Fischhäute und Schuppen als Grundstoff

Abfälle aus der fischverarbeitenden Industrie erzeugen einen riesigen Abfallstrom. Innereien, Fischhäute, Schuppen, Blut und Exoskelette von Krusten- und Schalentieren landen eher auf der Deponie als auf dem Teller. Bei ihren umfangreichen Versuchen fand Hughes heraus, dass Fischhäute und Schuppen die vielversprechendste Grundlage für einen Biokunststoff bilden, da sie starke und flexible Proteinstrukturen enthalten.

„Kunststoff ist ein wunderbares Material, aber als Designer und Ingenieure sind wir inzwischen zu sehr darauf angewiesen. Es ergibt für mich überhaupt keinen Sinn, dass wir Kunststoff, ein unglaublich langlebiges Material, für Produkte mit einem Lebenszyklus von weniger als einem Tag verwenden. Für mich ist MarinaTex mein Engagement für eine innovativere Materialauswahl, indem ich nachhaltige, lokale und recycelbare Werte in das Design einbeziehe“, so die 24-jährige Studentin.

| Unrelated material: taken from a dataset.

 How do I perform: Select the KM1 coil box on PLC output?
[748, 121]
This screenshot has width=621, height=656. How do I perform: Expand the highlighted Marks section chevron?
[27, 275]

Damit sich diese Proteine aneinanderbinden können, um ein völlig neues Material zu schaffen, entwickelte Hughes ein organisches Bindemittel. Sie wollte die Lösung lokal halten, um Transportwege zu reduzieren, und suchte die Antwort an der englischen Küste vor ihrer Haustür. Dabei experimentierte sie mit verschiedenen organischen Bindemitteln aus dem Meer, aber entschied sich schließlich für Agar. Sie führte laut eigenen Angaben  über 100 verschiedene Experimente durch (die meisten auf dem Küchenherd in ihrem Studentenwohnheim), um das Material und den Prozess zu verfeinern. Schließlich schuf sie mit MarinaTex ein konsistentes und kunststoffähnliches Material, das sowohl biologisch abbaubar als auch lichtdurchlässig ist.

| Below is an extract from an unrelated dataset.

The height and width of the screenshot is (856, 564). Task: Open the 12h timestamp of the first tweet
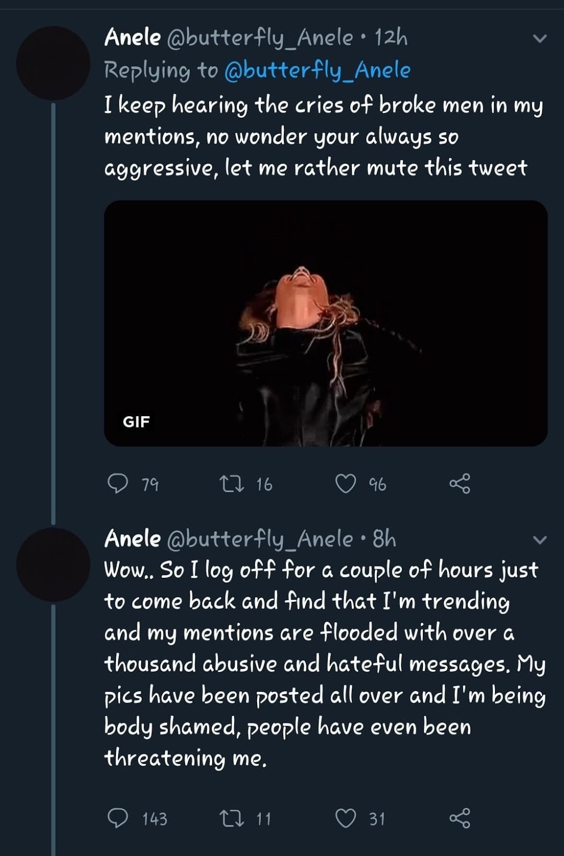point(391,37)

Lucy Hughes freut sich sehr, dass MarinaTex mit dem James Dyson Award ausgezeichnet wurde: „Die Erfindung steckt noch in den Kinderschuhen und ich hätte nie gedacht, dass sie es überhaupt so weit schaffen würde. Es spornt mich sehr an, dass das Potenzial dieses Materials durch eine so renommierte Auszeichnung bestätigt wird.“ Mit dem gewonnen Preisgeld von 30.000 Pfund wird die junge Engländerin die Forschung an ihrem Projekt weiter vorantreiben, wie sie sagt. Dies um alle Einsatzmöglichkeiten von MarinaTex unter Berücksichtigung von Form, Funktion und Platzbedarf zu ergründen.